Cleaning Messy Data
End-to-end walkthrough: upload a messy file, build a cleaning pipeline, export clean results.
The Problem
You have a CSV export with missing values, inconsistent text, duplicate rows, and columns with wrong types. Here's how to fix it all in a few minutes.
Step 1: Upload and Inspect
Upload your file and open the Column Explorer to spot problems. Look for:
- Columns with many
nullvalues (visible in value counts) - Inconsistent text (e.g., "US", "USA", "United States" in the same column)
- Columns detected as text that should be numeric or dates
Step 2: Remove Duplicates
Use Remove Duplicates to eliminate exact duplicate rows. Choose specific columns if you want to deduplicate by a key field (like email or order ID).
SELECT DISTINCT * FROM data
Step 3: Fill Missing Values
Use Fill Missing on columns with nulls. Choose a fill method:
- Literal: Replace nulls with a specific value (e.g., "unknown", 0)
- Forward: Use the previous row's value
- Backward: Use the next row's value
SELECT *, COALESCE(status, 'unknown') AS status FROM data
Step 4: Standardize Text
Use Text Transform to fix case issues (e.g., lowercase all email addresses). Then use Bulk Replace to map variations to a single value.
-- Standardize country codes
CASE WHEN country IN ('US', 'USA', 'United States') THEN 'US'
WHEN country IN ('UK', 'GB', 'United Kingdom') THEN 'UK'
ELSE country END
Step 5: Fix Data Types
Use Convert Type to cast columns to the right type.
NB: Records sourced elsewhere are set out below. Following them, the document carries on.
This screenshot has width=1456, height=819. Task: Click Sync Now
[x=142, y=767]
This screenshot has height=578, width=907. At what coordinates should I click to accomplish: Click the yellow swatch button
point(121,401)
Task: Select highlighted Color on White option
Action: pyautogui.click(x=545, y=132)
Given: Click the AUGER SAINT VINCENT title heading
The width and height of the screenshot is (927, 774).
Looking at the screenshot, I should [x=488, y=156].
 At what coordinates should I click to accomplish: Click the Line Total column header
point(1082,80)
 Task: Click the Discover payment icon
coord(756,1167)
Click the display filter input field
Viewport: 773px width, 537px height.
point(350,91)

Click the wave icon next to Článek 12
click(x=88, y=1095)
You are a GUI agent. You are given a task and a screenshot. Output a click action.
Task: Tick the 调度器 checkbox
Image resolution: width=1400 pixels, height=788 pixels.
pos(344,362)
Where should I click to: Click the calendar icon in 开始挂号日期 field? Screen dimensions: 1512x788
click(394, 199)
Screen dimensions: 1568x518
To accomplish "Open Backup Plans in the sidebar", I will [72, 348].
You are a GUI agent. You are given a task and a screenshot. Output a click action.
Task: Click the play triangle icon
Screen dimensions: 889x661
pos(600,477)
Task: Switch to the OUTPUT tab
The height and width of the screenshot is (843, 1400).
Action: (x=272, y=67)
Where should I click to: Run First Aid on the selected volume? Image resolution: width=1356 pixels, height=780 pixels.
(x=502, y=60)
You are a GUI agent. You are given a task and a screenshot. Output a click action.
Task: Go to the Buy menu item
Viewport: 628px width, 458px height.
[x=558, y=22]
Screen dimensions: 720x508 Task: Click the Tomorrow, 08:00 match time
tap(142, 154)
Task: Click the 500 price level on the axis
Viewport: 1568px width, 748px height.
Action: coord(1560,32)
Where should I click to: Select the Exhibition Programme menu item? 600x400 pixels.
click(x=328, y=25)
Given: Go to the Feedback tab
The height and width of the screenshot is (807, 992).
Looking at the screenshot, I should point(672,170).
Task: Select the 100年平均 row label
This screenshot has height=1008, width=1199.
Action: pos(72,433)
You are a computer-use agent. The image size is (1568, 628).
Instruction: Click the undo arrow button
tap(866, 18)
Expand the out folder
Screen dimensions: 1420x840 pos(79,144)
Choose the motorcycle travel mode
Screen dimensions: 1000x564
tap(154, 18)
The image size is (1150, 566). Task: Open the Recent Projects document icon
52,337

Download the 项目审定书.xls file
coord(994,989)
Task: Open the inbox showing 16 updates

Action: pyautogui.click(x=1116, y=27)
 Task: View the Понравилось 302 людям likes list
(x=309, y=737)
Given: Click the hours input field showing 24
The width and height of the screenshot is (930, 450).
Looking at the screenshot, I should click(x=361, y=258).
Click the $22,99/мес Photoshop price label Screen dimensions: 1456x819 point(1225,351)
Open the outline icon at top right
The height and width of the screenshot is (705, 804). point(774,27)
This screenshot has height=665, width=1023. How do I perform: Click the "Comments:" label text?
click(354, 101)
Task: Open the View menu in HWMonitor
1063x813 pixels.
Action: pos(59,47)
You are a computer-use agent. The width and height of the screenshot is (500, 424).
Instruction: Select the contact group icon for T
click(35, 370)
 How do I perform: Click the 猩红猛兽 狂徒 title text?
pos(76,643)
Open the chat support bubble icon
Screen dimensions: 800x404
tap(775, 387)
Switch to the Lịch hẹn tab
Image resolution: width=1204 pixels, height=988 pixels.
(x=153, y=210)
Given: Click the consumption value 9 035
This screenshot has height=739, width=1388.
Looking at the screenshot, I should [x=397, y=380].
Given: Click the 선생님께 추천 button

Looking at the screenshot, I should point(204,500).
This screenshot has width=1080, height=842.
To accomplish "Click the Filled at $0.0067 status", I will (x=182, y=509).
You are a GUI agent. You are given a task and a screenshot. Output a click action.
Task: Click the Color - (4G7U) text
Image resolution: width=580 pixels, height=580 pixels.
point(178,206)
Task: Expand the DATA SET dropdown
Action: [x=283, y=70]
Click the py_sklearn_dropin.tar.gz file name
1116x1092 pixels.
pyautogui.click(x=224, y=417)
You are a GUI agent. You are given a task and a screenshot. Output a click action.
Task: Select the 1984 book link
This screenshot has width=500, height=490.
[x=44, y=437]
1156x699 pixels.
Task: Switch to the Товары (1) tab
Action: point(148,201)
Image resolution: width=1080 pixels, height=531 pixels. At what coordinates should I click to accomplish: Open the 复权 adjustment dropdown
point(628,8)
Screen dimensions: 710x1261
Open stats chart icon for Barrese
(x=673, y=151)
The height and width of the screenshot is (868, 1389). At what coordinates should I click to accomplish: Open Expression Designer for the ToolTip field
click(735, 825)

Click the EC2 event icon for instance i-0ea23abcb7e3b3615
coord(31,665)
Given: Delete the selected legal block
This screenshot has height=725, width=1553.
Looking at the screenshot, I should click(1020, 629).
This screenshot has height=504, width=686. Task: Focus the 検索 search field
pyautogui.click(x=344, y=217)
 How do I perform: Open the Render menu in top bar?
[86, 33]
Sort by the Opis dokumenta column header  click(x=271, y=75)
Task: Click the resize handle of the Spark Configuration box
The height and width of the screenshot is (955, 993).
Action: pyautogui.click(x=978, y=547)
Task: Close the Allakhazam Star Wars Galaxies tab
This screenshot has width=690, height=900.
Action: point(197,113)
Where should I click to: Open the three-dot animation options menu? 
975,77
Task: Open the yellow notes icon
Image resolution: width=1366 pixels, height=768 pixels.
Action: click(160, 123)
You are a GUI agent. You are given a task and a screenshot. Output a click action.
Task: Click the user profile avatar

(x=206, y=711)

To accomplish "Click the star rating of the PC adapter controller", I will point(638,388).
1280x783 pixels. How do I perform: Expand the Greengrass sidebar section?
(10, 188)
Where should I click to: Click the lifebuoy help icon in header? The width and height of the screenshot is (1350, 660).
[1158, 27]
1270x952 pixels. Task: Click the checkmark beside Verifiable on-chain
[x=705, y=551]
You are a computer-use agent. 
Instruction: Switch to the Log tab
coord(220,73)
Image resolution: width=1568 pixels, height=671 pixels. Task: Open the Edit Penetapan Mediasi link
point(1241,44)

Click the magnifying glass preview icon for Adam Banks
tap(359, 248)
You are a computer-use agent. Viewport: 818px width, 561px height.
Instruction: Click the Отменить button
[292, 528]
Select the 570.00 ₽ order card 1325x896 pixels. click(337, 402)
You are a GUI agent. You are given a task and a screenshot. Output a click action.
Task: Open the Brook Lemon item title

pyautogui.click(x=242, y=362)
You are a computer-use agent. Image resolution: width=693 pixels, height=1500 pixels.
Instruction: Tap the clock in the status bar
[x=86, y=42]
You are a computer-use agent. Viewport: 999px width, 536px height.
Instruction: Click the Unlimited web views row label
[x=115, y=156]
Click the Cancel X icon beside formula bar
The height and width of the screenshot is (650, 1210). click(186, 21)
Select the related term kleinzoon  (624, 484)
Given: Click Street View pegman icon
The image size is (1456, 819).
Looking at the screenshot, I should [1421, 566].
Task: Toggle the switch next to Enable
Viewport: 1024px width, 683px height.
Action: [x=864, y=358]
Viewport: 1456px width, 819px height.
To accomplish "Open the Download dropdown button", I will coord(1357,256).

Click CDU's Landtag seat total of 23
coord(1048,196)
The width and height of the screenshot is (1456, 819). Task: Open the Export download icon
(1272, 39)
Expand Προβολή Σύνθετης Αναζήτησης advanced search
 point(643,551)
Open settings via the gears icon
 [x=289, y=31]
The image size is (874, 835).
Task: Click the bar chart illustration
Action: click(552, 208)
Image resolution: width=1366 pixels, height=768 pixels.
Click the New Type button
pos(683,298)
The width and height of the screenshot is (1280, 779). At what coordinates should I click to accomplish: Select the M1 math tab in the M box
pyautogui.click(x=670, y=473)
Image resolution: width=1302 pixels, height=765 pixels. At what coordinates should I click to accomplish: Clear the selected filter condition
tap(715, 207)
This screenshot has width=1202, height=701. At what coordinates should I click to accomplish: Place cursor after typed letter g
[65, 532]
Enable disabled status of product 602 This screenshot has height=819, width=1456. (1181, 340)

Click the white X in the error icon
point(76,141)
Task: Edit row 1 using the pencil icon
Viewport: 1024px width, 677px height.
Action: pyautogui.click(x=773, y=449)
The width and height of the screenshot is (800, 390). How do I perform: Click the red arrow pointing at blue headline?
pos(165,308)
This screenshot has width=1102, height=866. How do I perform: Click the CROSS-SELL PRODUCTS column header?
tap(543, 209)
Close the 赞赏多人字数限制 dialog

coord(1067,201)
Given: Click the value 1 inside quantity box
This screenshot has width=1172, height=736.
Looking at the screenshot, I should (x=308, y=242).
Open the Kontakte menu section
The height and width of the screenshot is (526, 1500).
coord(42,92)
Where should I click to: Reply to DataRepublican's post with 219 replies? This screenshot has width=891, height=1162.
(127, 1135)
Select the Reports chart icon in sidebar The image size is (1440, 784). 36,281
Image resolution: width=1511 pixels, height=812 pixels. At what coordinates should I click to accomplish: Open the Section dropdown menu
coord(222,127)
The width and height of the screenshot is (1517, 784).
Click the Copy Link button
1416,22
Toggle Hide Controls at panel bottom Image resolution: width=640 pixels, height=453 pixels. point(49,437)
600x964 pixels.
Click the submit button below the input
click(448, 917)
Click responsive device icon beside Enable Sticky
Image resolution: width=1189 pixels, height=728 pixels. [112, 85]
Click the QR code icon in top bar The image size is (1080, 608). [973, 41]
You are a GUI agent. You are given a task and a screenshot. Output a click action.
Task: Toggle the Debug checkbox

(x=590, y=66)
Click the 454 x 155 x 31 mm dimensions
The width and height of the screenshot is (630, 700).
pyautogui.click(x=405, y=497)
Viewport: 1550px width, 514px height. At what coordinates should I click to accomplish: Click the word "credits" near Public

DuckDB uses TRY_CAST which returns null on invalid values instead of erroring.
Step 6: Filter Invalid Rows
Use Filter to remove rows that are still invalid after cleaning. For example, remove rows where a required field is still null.
SELECT * FROM data WHERE order_id IS NOT NULL AND amount > 0
Step 7: Export
Click Export to download your clean data as CSV or Parquet.
Tips
- Build your pipeline incrementally - apply one operation at a time and check the results
- Use the SQL preview to verify each step before applying
- You can click any pipeline card to edit its settings
- If something goes wrong, delete the card and try again